Professor Medeiros presented a joint collaboration between Spanish and US researchers investigating the incidence and relevance of macrolide-resistant S. pneumoniae (MRSP) bacteremia. Microbiological data from 1,074 patients with S. pneumoniae bacteraemia was analyzed with 93 patients identified as having MRSP. The antibiotic histories of these patients were then reviewed.
Seventeen of the 93 MRSP patients developed their bacteremia while taking a macrolide. Fifteen had pneumonia and 2 had no identifiable source of infection. One patient also had meningitis. Patients failed therapy with newer macrolides and azalides, as well as with erythromycin.
Twelve isolates had the MLS phenotype which was associated with the erm gene. Five US isolates had the M phenotype which was documented to be due to the mef gene. Nearly all of the MLS phenotype strains had minimum inhibitory concentrations to erythromycin of 128 micrograms per milliliter or greater. In contrast, those with the M phenotype had lower MICs to erythromycin. The 17 clinical failures presented in this study indicate that infection with MRSP is associated with reduced outcome, for both the MLS and M phenotypes.

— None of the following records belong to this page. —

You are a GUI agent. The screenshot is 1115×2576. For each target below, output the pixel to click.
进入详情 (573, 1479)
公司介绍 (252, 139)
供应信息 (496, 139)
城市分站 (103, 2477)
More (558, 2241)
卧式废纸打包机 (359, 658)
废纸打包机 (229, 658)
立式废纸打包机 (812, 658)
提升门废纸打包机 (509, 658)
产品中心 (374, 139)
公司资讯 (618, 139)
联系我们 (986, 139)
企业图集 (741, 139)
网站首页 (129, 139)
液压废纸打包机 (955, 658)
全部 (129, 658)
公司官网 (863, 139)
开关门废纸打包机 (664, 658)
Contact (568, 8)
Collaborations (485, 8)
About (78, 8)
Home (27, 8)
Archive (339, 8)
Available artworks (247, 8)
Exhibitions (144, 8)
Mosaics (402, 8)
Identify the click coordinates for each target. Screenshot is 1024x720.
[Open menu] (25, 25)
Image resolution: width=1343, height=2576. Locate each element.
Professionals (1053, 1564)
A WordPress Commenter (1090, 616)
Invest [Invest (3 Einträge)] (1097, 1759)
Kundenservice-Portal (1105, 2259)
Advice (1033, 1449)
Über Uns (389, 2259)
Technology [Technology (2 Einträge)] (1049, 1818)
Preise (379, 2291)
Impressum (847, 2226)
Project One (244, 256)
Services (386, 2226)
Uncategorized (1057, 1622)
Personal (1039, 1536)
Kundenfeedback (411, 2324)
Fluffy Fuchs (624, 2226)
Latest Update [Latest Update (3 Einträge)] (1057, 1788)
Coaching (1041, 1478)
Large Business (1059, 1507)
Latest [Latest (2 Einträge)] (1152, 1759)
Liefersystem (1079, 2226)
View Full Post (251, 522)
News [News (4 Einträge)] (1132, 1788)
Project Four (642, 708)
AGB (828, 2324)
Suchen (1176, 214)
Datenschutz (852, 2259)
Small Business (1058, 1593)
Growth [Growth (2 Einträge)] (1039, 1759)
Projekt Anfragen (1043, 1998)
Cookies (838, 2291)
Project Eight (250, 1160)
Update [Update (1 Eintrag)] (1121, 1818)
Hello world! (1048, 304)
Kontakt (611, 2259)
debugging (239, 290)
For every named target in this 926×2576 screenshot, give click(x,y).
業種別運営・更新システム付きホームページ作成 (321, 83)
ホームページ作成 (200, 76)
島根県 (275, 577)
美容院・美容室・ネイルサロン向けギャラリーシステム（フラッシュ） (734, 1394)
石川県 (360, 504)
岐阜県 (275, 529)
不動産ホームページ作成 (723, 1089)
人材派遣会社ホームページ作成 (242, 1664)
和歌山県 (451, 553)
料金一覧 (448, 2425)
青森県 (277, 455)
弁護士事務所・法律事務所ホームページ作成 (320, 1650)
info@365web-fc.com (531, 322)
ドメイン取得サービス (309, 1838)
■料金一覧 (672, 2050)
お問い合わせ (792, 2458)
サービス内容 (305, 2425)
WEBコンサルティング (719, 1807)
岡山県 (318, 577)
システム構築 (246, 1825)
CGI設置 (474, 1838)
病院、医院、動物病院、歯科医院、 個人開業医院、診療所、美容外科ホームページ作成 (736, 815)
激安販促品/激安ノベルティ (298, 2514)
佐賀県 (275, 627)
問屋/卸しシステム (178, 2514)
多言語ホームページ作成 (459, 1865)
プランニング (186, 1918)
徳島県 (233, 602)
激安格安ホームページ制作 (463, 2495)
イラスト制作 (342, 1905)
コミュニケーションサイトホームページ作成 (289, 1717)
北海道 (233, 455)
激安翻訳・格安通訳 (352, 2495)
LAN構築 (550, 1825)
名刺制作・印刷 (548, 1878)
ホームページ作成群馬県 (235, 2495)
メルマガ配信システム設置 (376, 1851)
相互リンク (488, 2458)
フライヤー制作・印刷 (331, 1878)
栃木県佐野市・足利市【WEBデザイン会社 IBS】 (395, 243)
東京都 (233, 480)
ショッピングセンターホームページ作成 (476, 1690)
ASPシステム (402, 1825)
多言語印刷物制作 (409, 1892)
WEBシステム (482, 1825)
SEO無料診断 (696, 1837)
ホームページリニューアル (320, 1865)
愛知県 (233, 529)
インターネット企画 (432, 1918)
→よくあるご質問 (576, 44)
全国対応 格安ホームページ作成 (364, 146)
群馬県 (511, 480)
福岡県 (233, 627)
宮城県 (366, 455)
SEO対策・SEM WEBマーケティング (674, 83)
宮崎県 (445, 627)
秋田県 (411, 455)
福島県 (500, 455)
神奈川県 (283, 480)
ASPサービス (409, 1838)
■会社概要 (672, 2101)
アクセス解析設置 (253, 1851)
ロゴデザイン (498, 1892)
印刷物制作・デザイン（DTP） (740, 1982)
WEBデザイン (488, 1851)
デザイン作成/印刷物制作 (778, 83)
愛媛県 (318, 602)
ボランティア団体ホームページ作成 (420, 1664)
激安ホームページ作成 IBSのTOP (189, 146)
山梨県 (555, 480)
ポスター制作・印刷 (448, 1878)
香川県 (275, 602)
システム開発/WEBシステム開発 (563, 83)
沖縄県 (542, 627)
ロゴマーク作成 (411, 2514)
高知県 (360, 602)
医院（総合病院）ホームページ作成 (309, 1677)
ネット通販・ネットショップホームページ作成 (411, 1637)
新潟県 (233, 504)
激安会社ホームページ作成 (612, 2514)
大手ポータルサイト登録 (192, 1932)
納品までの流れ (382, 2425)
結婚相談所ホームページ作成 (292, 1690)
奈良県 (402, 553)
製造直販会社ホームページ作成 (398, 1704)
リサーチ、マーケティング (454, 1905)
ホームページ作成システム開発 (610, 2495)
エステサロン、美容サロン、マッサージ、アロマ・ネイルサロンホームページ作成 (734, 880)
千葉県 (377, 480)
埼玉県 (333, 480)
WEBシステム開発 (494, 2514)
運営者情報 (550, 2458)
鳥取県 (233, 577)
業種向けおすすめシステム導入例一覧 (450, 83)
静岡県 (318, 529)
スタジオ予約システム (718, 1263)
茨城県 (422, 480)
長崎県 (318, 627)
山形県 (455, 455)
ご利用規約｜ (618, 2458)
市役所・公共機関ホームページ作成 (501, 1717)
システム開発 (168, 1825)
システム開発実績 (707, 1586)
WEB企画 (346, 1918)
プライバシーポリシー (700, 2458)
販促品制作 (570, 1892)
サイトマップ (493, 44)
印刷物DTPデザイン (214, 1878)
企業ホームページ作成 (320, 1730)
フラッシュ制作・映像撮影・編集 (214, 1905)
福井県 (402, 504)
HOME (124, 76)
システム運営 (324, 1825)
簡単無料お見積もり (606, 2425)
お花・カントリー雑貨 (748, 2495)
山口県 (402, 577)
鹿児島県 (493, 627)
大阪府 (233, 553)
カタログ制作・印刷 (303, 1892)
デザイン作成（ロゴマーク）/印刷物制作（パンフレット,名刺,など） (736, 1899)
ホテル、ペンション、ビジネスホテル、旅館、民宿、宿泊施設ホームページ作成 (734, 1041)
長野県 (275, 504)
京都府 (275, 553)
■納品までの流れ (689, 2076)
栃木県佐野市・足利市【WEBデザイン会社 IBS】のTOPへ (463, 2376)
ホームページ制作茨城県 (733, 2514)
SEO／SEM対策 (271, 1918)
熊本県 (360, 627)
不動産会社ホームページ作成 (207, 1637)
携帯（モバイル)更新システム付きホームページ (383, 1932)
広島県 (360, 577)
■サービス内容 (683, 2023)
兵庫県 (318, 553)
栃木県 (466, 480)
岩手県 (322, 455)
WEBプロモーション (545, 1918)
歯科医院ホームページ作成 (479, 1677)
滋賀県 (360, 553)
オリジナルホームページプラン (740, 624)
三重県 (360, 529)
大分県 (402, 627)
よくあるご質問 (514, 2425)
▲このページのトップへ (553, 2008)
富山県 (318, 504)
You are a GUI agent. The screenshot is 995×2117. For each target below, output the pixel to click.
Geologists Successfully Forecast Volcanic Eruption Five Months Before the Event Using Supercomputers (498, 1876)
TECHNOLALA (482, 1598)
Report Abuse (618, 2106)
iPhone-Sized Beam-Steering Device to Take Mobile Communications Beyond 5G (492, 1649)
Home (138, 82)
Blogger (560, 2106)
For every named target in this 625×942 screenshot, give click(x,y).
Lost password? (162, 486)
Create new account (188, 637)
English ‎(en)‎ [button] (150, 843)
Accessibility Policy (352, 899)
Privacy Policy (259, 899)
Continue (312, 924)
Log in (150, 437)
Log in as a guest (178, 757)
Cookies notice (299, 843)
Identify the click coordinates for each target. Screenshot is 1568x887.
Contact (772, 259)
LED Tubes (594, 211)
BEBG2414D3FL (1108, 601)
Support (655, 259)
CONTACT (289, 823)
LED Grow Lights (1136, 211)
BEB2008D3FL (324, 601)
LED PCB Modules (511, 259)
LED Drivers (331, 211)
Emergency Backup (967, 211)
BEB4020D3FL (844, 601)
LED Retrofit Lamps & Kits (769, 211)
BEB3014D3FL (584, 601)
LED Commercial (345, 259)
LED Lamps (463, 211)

The clinical relevance of resistance among uropathogens was investigated in a trial of empiric therapy of acute pyelonephritis comparing 7 days of fluoroquinolone therapy with 14 days of trimethoprim sulfamethoxazole. Compared to 90% for the trimethoprim sulfamethoxazole group, almost 100% of patients treated with the fluoroquinolone had a bacteriological cure a statistically better outcome. The fluoroquinolone group maintained a statistically better outcome at 22 to 48 days as well.
This also correlated with improved clinical cure for the fluoroquinolone group both at 4 to 11 days after treatment, and at an even greater statistical advantage at 22 to 48 days post-therapy.
The difference in outcome was due to resistance to trimethoprim sulfamethoxazole. The bacteriological cure rate was 50% in those with infection caused by resistant Escherichia coli and the clinical cure rate was only 35%. In patients with trimethoprim sulfamethoxazole-susceptible E. coli, the bacteriological and clinical cure rates were 96% and 92%, respectively. This data demonstrates that in vitro resistance of E. coli to a specific antimicrobial correlates with reduced efficacy in treatment with that agent.